I have no idea where The Good Wife is going. None. I’ve spent the past day and a half trying to find clues I may have missed or a clear, logical exit strategy out of the brilliant and seemingly crippling corner the writers have painted themselves into, and I’m only able to muster up a few guesses I’m less than confident about, which is a very unnatural and uncomfortable feeling to me.

I’m typically a pretty savvy television viewer. When I’m watching a procedural, I often don’t make my killer guess based on actual clues. Instead, I forecast ahead based on stupid things like the order the suspects were interviewed in, the actors and actresses playing each of the possibilities or even whether someone seems a little too random or unimportant to be there. That’s what watching more than a dozen hours of network programing every week will do to you, but when it comes to The Good Wife, I’m absolutely floored.

There are quite a few plots going in different directions right now involving Governor Florrick, Eli Gold and an ethics committee, Grace’s burgeoning sexuality and the firm being wiretapped by the government, but the primary story arc centers around the fracturing of Lockhart Gardner. Cary Agos is leaving the firm with the other fourth years thanks to a very complicated partnership offer renege that makes complete sense. As of right now, our title good wife, Alicia Florrick, has agreed to join him, alongside second investigator Robyn. In theory, this would set up an almost limitless future of storylines with Diane, Will, first investigator Kalinda and David Lee on one side and Cary, Alicia, Robyn and perhaps one of the fourth years to be given a larger role on the other side. But now, the above scenario is impossible.

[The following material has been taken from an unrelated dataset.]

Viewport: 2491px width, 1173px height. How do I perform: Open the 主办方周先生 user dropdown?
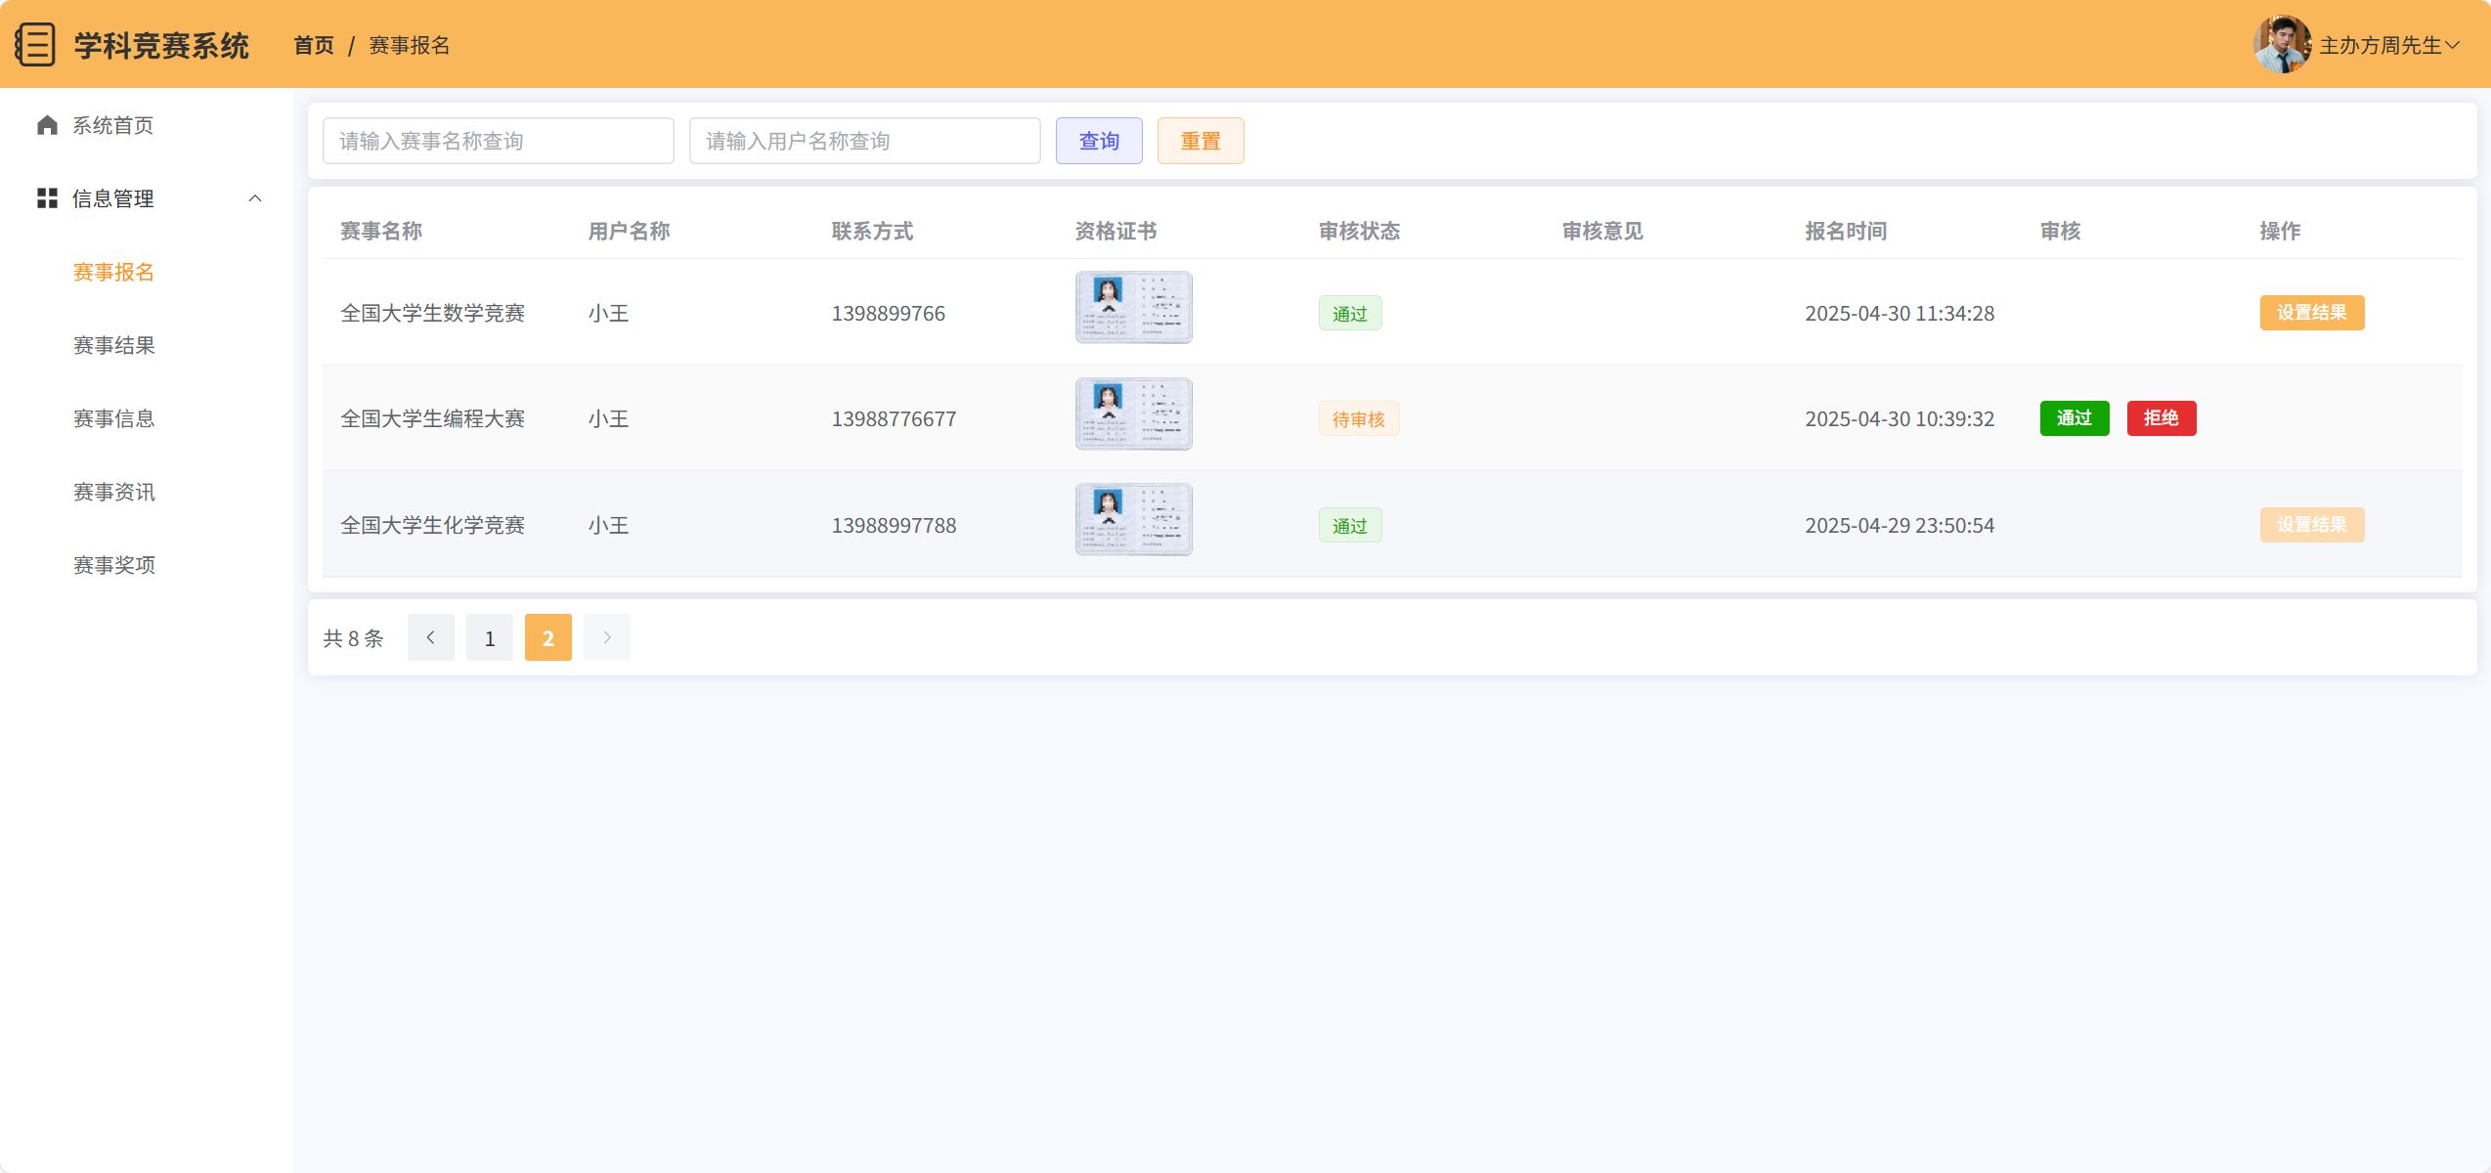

Thanks to a scathing interview Diane gave in which she hammered Will in an effort to win a judicial nomination, she was thrown out of her own firm this week. She’s still banking on that Illinois Supreme Court nomination coming through, but since that would send the show in too many different directions, I’m fairly confident that’s out. So, now, she either needs to start her own firm or she needs to join Cary, Alicia and the fourth years. If she does join them, however, that tips the balance too far in the other law firm’s favor. Think about it like a pick up game. The Good Wife writers are clearly assembling a scenario in which the team we’ve fallen in love with fractures and is forced to do battle against one another, but for that to work, the sides have to feel even. Will is almost without question the best lawyer the firm has, but he still needs wingmen and David Lee, shrewd as he might be, is primarily a divorce attorney. For all of this to work, Alicia needs to stay with Will, Will and Diane need to make up or they need to go to the bullpen.

But how that hell that might happen is completely beyond me. At the end of this past episode, Alicia told Cary she’s still on board and wants to leave this week. Beyond that, upcoming scenes show Will screaming and throwing all of the shit off of Alicia’s desk, apparently after discovering she has been conspiring with Cary and the fourth years to leave. Maybe we’ll find out she decides to stay, and he’s just mad she didn’t tell him about the plan. Maybe he’ll throw her ass out of the firm and hire one of the brilliant recurring lawyers we’ve seen over the years including but not limited to Elsbeth Tascioni (Carrie Preston), Captain Laura Hellinger (Amanda Peet) or Mike Kresteva (Matthew Perry). Hell, if they didn’t have their own shows, I could even see the writers bringing in Louis Canning (Michael J Fox) or especially, the brilliant and manipulative Patti Nyholm (Martha Plimpton). Right now, The Good Wife could go in a lot of different directions, and thanks to careful, brilliant and balanced writing, I don’t hate any of the possibilities.

The Good Wife is the best drama on broadcast television. Some weeks, it’s the best drama on all of television. It’s smart. It’s sharp. It constantly reinvents itself, and it always has something to say. I have no idea where the hell it’s going, and that’s thrilling.